Former General Motors Executive Darwin Clark has passed away on the morning of his 78th birthday.
During his career, Clark was responsible for managing Buick, Oldsmobile, and GM’s overseas operations. The Michigan native is remembered for his rigorous work ethic and for his humanitarian mannerisms.
He worked 25 hours a day for GM,” said Martyn Schorr, a retired Buick public relations executive. “He was a totally committed old-style GM executive, really hardcore who supported GM in the worst of times.”
This Crain’s Detroit Business cites a 1987 GM biography that states that Clark earned an engineering degree at Mott Community College in Flint, Michigan. He was then hired by Buick as an engineering draftsman in 1959. After working in this position for seven years, Clark transferred to Buick’s service devision as a technical writer. From there, he went into warranty administration for Buick, and became a district service manager in Chicago.

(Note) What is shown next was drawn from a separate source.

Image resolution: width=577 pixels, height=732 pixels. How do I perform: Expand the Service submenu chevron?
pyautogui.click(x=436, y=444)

In 1987, Clark was promoted to the general marketing manager at Buick. After that, he received his first overseas assignment as vice president of sales, marketing, and aftersales for GM Europe. In 1994, the GM board elected Clark as its vice president. By 1996, Clark received what would be his most difficult assignment ever — the General Manager of Oldsmobile. Although Oldsmobile faired well thanks to the Aurora and Intrigue, a 54-day-long UAW strike that shut down GM’s manufacturing operations would contribute to the ultimate demise of the brand. In 1999 Clark was replaced by Karen Francis, who became one of the first women in history to lead a automotive brand.

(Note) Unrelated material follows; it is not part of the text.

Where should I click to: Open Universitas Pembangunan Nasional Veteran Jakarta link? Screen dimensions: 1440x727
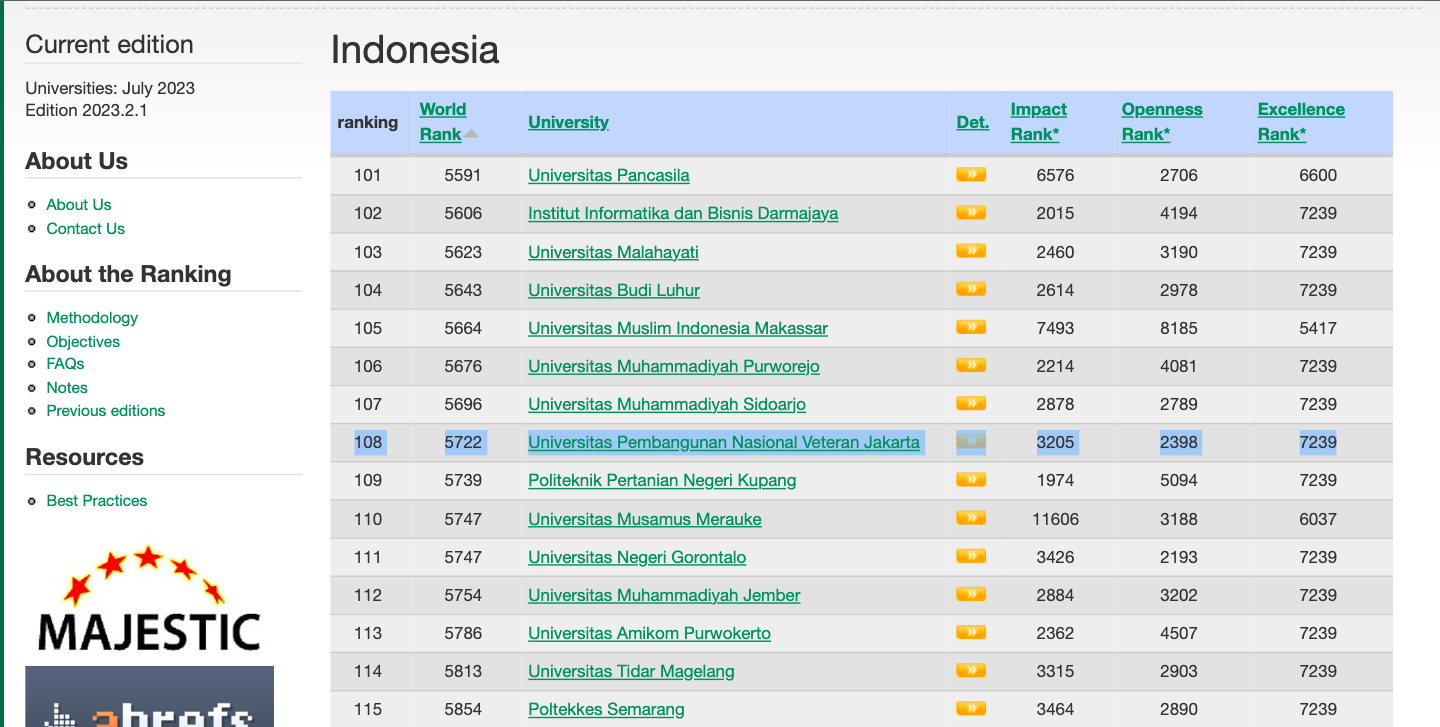[723, 442]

After retiring from General Motors, Clark remained active in the auto industry. His LinkedIn profile stated that he served as a board member for the Antique Automobile Club of America’s museum in Hershey, Pennsylvania.
The ex-exec is remembered by GM employees as someone that one could look to as an ally, friend, and mentor.
“So sad that one of my good friends and true car guy Darwin Clark passed away this morning on his 78th Birthday,” Mark Reuss, GM’s product development chief, posted on Facebook. “Our prayers are with his family as he looks down from above. We will miss you, my friend.”
“Probably the most decent man I ever worked for”, wrote one former GM employee. “What a great loss for all of us. He loved GM beyond words adequate to describe,” wrote another.
In the most recent past, Clark remained part of the local car culture and stayed in touch with some of his former colleagues by driving a Chevrolet Corvette to a Cars and Coffee in Birmingham, Michigan, just north of Detroit.